A particularly vulnerable group of patients are those with osmoreceptor dysfunction. These patients are prone to dehydration and, at the same time, hyponatremia. Treatment involves close sodium monitoring and educating patients to monitor their own hydration status. Generally, patients are instructed to fix daily fluid intake, which can be adjusted in response to changes in body weight, combined with a fixed dose of desmopressin. In this particular group, patients and family members should be advised to seek early medical attention in situations of increased risk of hypo- or hypernatremia.

4.2 Psychopathological changes

Over the past decades, only a few studies investigated psychological comorbidities in patients with AVP-D. Data from smaller studies have indicated that these patients often experience psychological comorbidities or difficulties such as heightened anxiety, depressed mood, alexithymia, sleep disturbances and reduced sexual drives as well as lower quality of life, despite adequate desmopressin therapy [78,79,80]. Furthermore, difficulties in categorizing emotions through face processing, personality changes, and increased psycho-social comorbidities, including anxiety, depression, and social withdrawal, have been observed [78, 79, 81,82,83,84,85]. These symptoms have been observed in patients with or without additional anterior pituitary dysfunction, which challenges the notion presented in existing data that anterior pituitary hormone dysfunctions are the primary cause of psychological changes and reduced quality of life in these patients. Consistent with these results, our survey data confirmed the high prevalence of self-reported psychological problems (36%) and overall reduced quality of life (64%), which was subjectively related to the onset of the disease and remained present despite treatment [68]. These observations have diagnostic significance, as psychological comorbidities are often used as a hallmark pointing towards primary polydipsia in routine clinical practice, which is therefore also sometimes referred to as ‘psychogenic’ polydipsia [39, 86]. Accordingly, in previous diagnostic algorithms, a history of psychiatric disease in the evaluation of polyuria-polydipsia was put forward as suggestive for primary polydipsia [39]. Interestingly, our recent questionnaire-based evaluation demonstrated comparable high levels of anxiety, alexithymia, and depression, as well as reduced mental health scores in both patients with primary polydipsia and those with AVP-D (submitted for publication). These findings are important in order to increase awareness to not prematurely diagnose primary polydipsia in patients with polyuria and polydipsia with concomitant psychiatric symptoms contrary to the recommendation of previous diagnostic algorithms [39]. In addition, these data highlight the need to sensitize treating physicians to inquire about psychological disorders and difficulties and, if necessary, refer them for further diagnostic and therapeutic assessment.

5 Summary

AVP-D is a challenging disorder to diagnose and treat. The stable AVP surrogate marker copeptin significantly improved diagnostic assessment. While hypertonic saline-stimulated copeptin is the best-researched and most accurate test currently available, arginine- and glucagon-stimulated copeptin are easy-to-perform alternative tests.

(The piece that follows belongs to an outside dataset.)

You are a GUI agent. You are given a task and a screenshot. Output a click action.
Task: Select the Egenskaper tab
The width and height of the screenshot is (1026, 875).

Once AVP-D is diagnosed, desmopressin is the standard treatment, with current data suggesting that the oral formulation is safer and preferred by patients. Educating patients about the risk of hyponatremia is important, and this risk could be reduced by regularly performing ‘desmopressin escape’. In the meantime, educating healthcare teams about AVP-D and the risk of hypernatremia in hospitalized patients is critical. Hopefully, by changing the name to AVP-D, a first step has been taken to improve patient safety and raise awareness.